If you are a film buff, you would have probably seen the 1950 film In a Lonely Place starring Humphrey Bogart and Gloria Grahame. Its classic, vintage noir fare and a film that has garnered accolades; Bogart’s performance in particular was considered to be his finest.

I have yet to see the movie. But what caught my eye was that it was based on a novel of the same name written by the author Dorothy B Hughes.

Typically, whenever there is a film adaptation of a book, I prefer reading the book first (there are exceptions to this self-imposed rule of course; Game of Thrones is one that comes to mind where I dived right into the TV series without having read the books).

In a Lonely Place was no exception. A couple of years ago, I read the book, and I loved it. Sometime in the future, sooner rather than later, I hope to view the film too.

The point is, I was so impressed by In a Lonely Place that I decided to pick up another of Hughes’ works and settled on The Expendable Man.

The Expendable Man
NYRB Classics Edition

This is going to be a short review simply because The Expendable Man is one of those novels where the less said the better.

When the novel opens, Hugh Denismore is on his way from Los Angeles to Phoenix, in his mother’s Cadillac, to attend a family wedding. We are in the desert region here, as the opening lines tell us…

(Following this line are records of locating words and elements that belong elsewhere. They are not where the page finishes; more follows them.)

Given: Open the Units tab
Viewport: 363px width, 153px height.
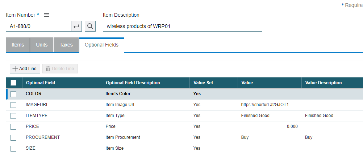Looking at the screenshot, I should pos(42,45).
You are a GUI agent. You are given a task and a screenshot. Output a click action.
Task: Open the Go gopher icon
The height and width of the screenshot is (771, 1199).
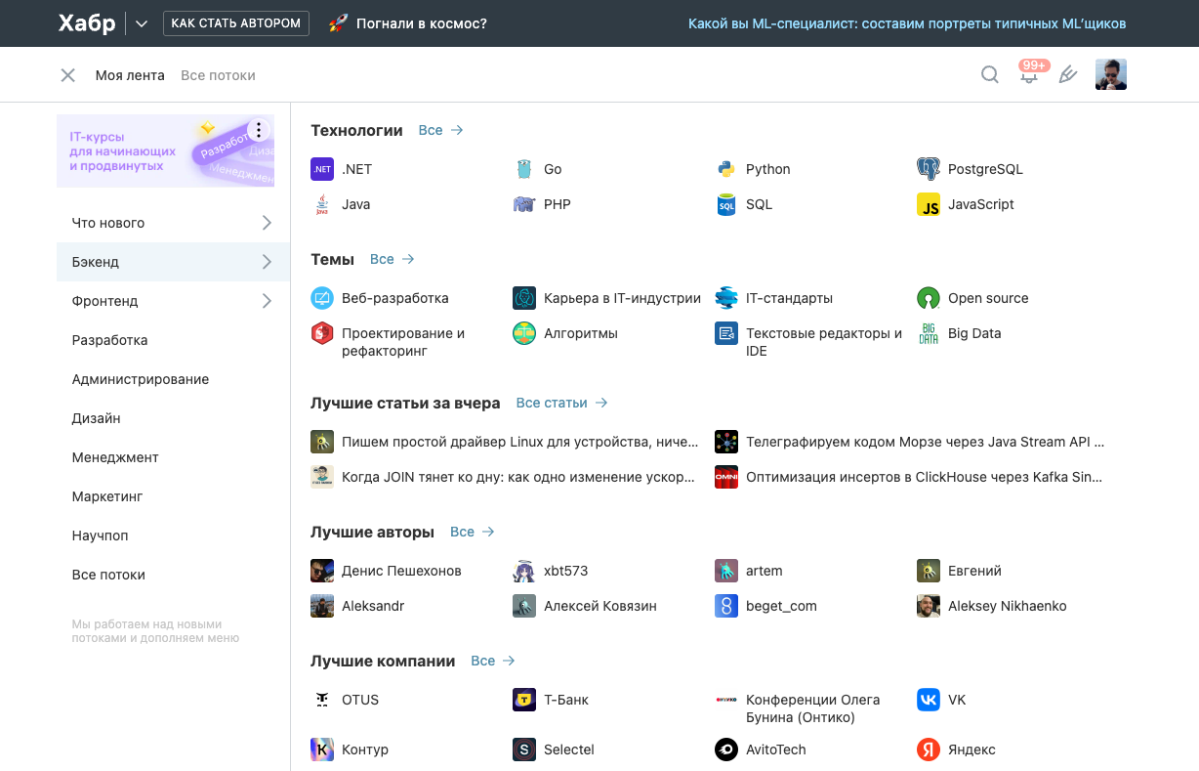point(524,169)
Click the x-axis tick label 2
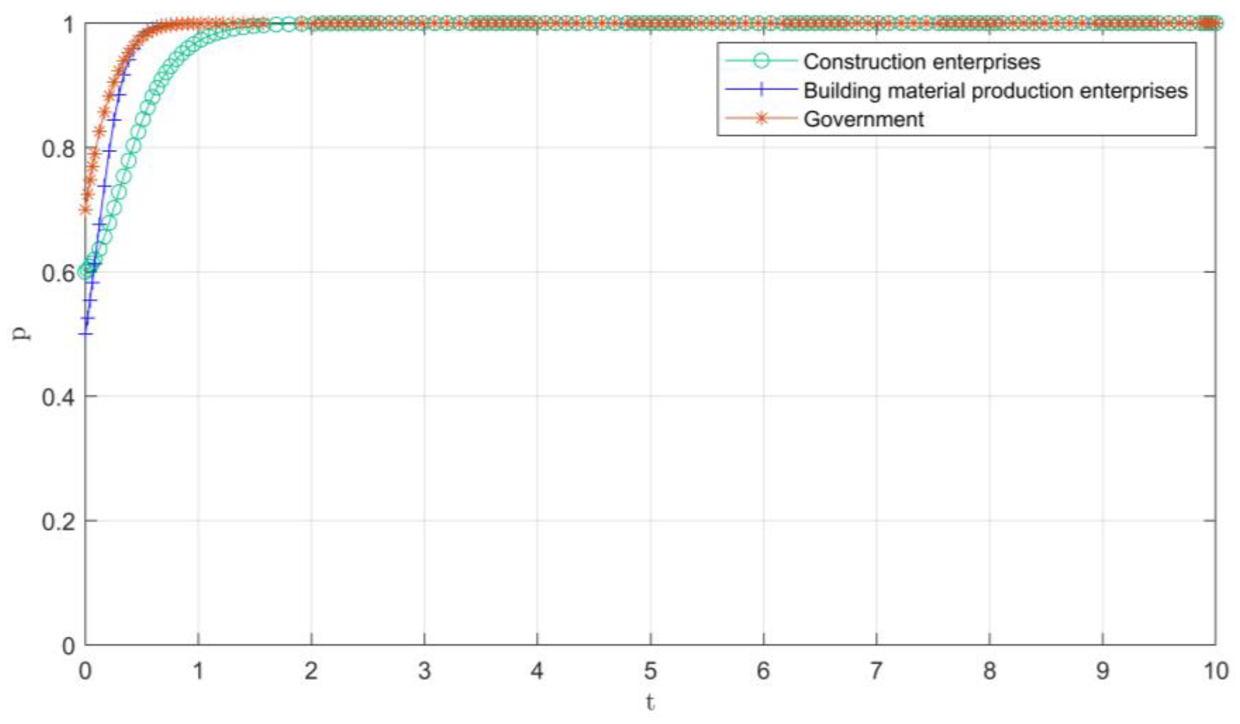Screen dimensions: 1240x724 (311, 671)
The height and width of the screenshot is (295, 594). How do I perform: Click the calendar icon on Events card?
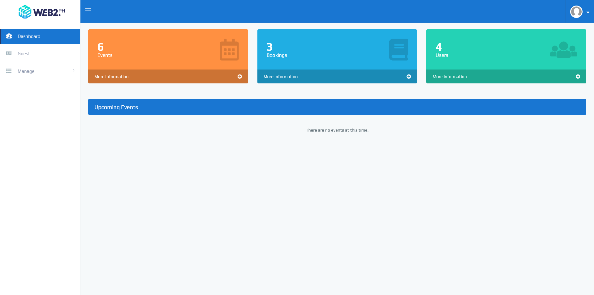tap(229, 50)
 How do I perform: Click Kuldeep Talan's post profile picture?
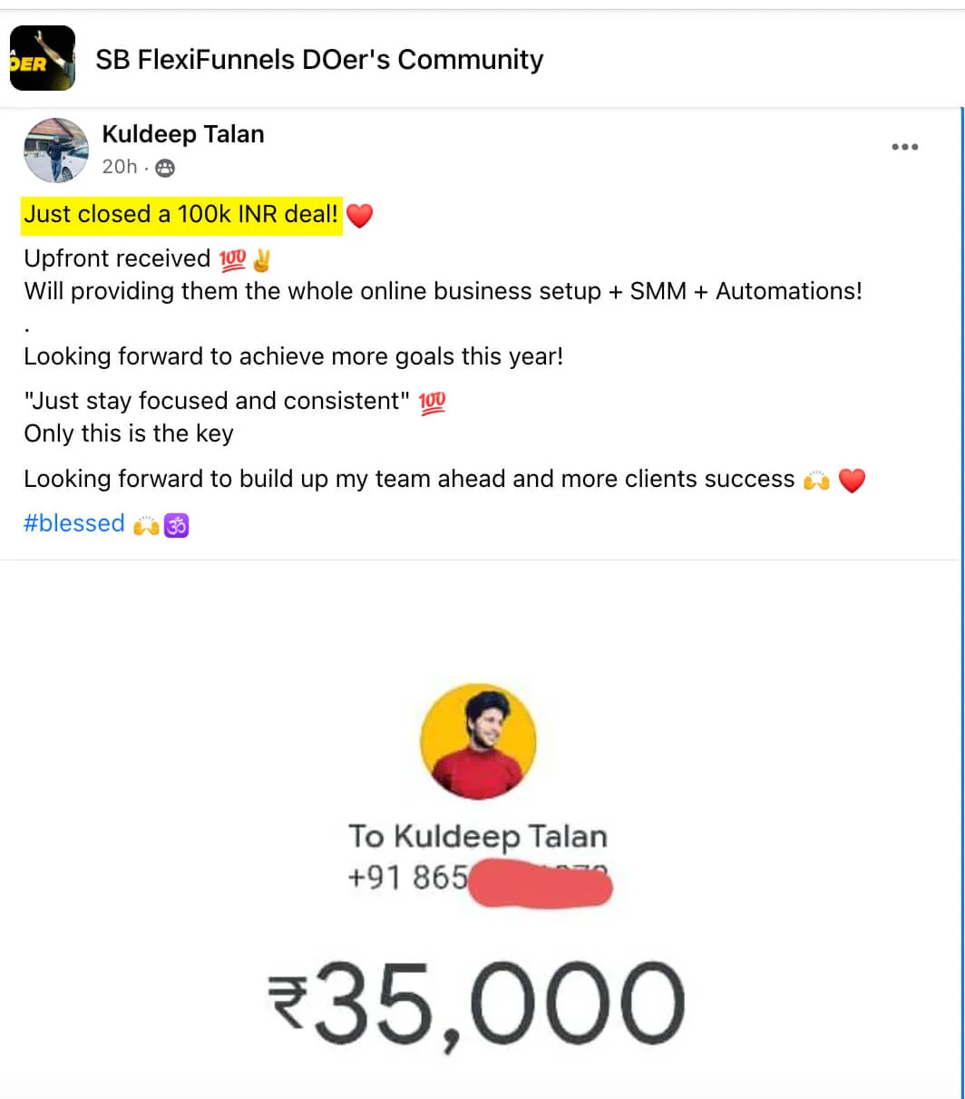coord(56,151)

Across the tracks there was a different world. The long and lonely country was the color of sand. The horizon hills were haze-black; the clumps of mesquite stood in dark pools of their own shadowing. But the pools and the rim of dark horizon were discerned only be conscious seeing, else the world was all sand, brown and tan and copper and pale beige. Even the sky at this moment was sand, reflection of the fading bronze of the sun.

While he is driving, Hugh glimpses a young woman sitting under a tree, possibly looking to hook a ride.

It looked as if there were someone resting under the tree. It couldn’t be possible, here, close to fifteen miles out of town. There wasn’t a car in sight in either direction, and there was no habitation of any sort in any direction. Yet it looked like a person’s shadow.

It was just that. The shadow, raised up from its haunches, waited for his car to approach. He knew better than to pick up a hitchhiker on the road; he’d known it long before the newspapers and script writers had implanted the danger in the public mind. Most assuredly he would not pick up anyone in this strange, deserted land.

His first instincts tell him to carry on, but the idea of leaving the woman there alone does not appeal to him either, and so he stops to drop her to her destination.

From the glimpse, a teen-age girl. Even as he slowed the car, he was against doing it. But her possible peril if left here alone forced his hand, He simply could not in conscience go on, leaving her abandoned, with twilight fallen and night quick to come. He had sisters as young as this.

At the outset the class distinction becomes clear. Hugh is a medical intern at a reputed college in LA. His family is highly respected, educated, and well to do. It’s a large close knit family with solid social connections. It would be fair to say that Hugh’s has been a privileged, comfortable life so far.

The complete opposite holds true for the young woman he picks up. Her family life seems dysfunctional with not much income. And she is rather brash and rude.

Throughout the ride, Hugh is rather uneasy and on the tenterhooks. One instance being when a car filled with kids passes him on the road.

In his rear-view mirror, he watched until it disappeared in the distance. Just for a moment, he had known fear. It might have been the same group which had hectored him in town. The trap might be sprung by his picking up the girl; they might swing about and come after him. Only when the car had disappeared from sight, did he relax and immediately feel the fool. It was surprising what old experiences remembered could do to a presumedly educated, civilized man.

Why is Hugh uncomfortable? What is he afraid of? At that point, we don’t know.

But, it is enough to prompt him to drop the girl at a bus station rather than all the way. And, he heaves a huge sigh of relief when she finally takes leave of him.

Or does she? Unfortunately for Hugh the matter does not end there. In fact, a violent crime takes place, and Hugh finds himself embroiled in it much against his wishes.

That’s the basic premise of the story.

But it is about a quarter into the novel, where things get really interesting. That is where author Dorothy Hughes expertly introduces a ‘twist’.

This twist is an eye-opener because it ultimately forms the core around which the novel revolves. It makes you go back and recollect what you have read so far. And it makes you question your assumptions and prejudices.

It’s really rather well done and takes the novel up a notch.

Besides this central premise, The Expendable Man is also a novel that examines class and wealth, and how having both does not always guarantee ‘safety’ as commonly perceived. It can be an illusion and an untoward event, in a single stroke, can simply destroy it.

Is that what happens to Hugh Denismore? Does he extricate himself from this sticky situation?

This is another solid, superb noir fare from Hughes’ pen.